Die letzte Geschichte in der Sammlung ist „Die Morde von Fall River“, die Geschichte von Lizzy Borden, die in der allgemein bekannten Legende ihren Vater als auch ihre Mutter mit einer Axt ermordet haben soll. Tatsächlich bestehen noch immer Zweifel, ob sie es wirklich getan hat, vor Gericht wurde sie jedenfalls freigesprochen.

Carters Lizzy lebt in einem bedrückenden Haus, in dem aufgrund eines kürzlichen Einbruchs alle Türen zu jeder Zeit verschlossen bleiben. Ihr Vater ist recht wohlhabend, aber er ist ein Geizhals, so dass selbst die Form des Hauses bedrückend, sehr eng ist, und Carter nutzt dies, um eine Atmosphäre zu schaffen, die höchst klaustrophobisch ist. Ihre Stiefmutter wird als ziemlich gefräßig dargestellt, und die Beziehung zwischen ihr und Lizzy ist nicht gerade gut. Lizzy’s Schwester ist weggegangen, um bei Freunden in einer anderen Stadt zu leben, aber Lizzy fühlt sich aus Gründen, die nur mit einer inneren Stimme erklärt werden, gezwungen, in Massachusetts zu bleiben.

Während die Hitze unerträglich wird und jeden im Haus krank macht, ereignet sich das, was schließlich Lizzys Verbrechen auslöst (und Carter geht von ihrer naheliegenden Schuld aus).

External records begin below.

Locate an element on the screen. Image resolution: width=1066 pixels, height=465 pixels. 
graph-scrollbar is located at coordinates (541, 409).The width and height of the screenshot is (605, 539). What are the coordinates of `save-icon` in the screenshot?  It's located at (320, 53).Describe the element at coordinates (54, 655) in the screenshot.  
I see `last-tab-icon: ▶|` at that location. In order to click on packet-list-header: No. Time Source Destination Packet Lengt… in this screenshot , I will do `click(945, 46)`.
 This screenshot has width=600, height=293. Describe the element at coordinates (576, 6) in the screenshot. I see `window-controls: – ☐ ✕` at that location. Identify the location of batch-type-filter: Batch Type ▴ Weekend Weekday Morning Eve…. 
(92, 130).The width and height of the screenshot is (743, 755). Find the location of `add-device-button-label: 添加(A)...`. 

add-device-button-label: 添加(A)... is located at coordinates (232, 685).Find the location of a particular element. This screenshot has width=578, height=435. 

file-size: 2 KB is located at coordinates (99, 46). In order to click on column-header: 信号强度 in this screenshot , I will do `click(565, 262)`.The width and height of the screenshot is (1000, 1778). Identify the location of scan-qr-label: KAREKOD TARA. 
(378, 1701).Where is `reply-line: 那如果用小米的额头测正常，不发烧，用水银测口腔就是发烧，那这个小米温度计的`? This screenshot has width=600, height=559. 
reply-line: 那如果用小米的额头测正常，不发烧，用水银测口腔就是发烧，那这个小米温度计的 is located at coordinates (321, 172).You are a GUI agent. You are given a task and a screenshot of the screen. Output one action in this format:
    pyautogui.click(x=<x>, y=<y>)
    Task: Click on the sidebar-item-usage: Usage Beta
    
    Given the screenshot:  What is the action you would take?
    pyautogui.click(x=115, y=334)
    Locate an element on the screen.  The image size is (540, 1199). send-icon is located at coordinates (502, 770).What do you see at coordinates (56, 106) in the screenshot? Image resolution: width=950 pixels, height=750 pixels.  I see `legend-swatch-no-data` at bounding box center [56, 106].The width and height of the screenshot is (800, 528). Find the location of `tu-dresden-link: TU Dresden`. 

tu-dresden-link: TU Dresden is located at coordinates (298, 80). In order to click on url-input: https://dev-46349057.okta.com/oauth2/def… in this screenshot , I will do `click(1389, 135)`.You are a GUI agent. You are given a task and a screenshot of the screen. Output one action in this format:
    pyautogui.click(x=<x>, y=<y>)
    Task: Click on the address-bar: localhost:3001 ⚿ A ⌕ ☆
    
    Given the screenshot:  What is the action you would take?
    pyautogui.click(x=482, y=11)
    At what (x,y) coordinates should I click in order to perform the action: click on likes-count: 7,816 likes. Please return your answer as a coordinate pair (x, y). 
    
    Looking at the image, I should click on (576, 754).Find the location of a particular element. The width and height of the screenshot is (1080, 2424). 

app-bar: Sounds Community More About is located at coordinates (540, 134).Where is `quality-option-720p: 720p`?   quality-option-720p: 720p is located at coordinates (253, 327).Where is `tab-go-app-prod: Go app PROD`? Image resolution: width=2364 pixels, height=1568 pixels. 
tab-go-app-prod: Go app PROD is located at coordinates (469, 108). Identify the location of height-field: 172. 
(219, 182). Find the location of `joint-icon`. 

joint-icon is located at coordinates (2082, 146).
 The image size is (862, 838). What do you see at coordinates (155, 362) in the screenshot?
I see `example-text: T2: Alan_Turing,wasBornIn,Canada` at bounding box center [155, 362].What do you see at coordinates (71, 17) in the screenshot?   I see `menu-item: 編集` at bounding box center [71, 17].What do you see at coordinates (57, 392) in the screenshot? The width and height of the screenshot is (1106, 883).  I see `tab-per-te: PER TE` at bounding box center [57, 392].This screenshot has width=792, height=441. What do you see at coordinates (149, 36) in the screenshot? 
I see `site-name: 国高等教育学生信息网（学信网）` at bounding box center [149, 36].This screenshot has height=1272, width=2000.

Obwohl ihr Vater ein Geizhals ist (der als Bestatter den Leute die Füße abschneidet, damit sie in einen kleinen, billigen Sarg passen), gewährt er seiner Tochter jeden (finanziellen) Wunsch. Eines Tages tötet er aber Lizzys Tauben, um sie seiner Gemahlin wortwörtlich zum Fraß vorzuwerfen.

Lizzys Verbrechen wird beinahe zu einem Akt radikaler Befreiung. Sie greift auf Gewalt zurück, um sich einer grausamen und bedrückenden Situation zu entledigen.

Angela Carters Schreibstil wird oft dem Magischen Realismus zugeordnet, obwohl nach ihrer eigenen Aussage dieses Etikett nicht ganz stimmig ist. Sie selbst plädiert für ein “literarisches Spiel” im Geiste lateinamerikanischer Schriftstseller wie Garca Marquez und Borges. Borges war bei weitem ihr wichtigster Einfluss – und darin liegt vielleicht das Problem mit dem Etikett. In Europa geht man allgemein davon aus, Borges sei eben der Prototyp des magsichen Realisten gewesen – und auch Marquez bekam ja dieses Schild verpasst, wobei aber nicht vergessen werden darf, dass die Erfindung des Magischen Realismus nur ein Marketingkonzept der Verlage gewesen ist.